§ The problem: Filter the lines below, copying only those with the string "dropdown".

[Stored data]
┌──
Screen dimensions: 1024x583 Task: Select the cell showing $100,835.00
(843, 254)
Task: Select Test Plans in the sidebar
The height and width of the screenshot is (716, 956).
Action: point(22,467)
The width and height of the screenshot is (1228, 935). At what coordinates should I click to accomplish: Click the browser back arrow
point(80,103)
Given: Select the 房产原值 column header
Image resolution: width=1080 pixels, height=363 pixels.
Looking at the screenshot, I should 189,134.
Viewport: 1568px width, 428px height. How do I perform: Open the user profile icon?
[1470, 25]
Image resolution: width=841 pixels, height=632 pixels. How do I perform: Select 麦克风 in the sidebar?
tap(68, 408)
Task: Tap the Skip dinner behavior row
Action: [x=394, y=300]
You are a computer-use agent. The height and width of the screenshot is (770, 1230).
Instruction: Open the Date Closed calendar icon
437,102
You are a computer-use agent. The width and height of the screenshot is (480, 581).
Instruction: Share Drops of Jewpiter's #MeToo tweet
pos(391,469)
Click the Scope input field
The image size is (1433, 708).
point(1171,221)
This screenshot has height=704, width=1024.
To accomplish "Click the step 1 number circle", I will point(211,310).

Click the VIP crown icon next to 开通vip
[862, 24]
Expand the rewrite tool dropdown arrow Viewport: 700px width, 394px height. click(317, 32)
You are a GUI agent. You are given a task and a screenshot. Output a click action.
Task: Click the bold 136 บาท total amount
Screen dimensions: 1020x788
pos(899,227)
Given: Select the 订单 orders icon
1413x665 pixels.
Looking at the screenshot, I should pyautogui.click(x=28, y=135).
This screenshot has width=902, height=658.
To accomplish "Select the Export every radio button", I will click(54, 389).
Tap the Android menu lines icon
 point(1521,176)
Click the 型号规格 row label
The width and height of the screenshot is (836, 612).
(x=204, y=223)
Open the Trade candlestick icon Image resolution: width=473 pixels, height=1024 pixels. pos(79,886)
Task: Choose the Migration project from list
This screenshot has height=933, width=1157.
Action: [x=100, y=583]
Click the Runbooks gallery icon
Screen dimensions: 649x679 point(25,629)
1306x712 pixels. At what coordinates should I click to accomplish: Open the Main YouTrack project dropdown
└──
§ Response for this exercise:
Expand the rewrite tool dropdown arrow Viewport: 700px width, 394px height. click(317, 32)
1306x712 pixels. At what coordinates should I click to accomplish: Open the Main YouTrack project dropdown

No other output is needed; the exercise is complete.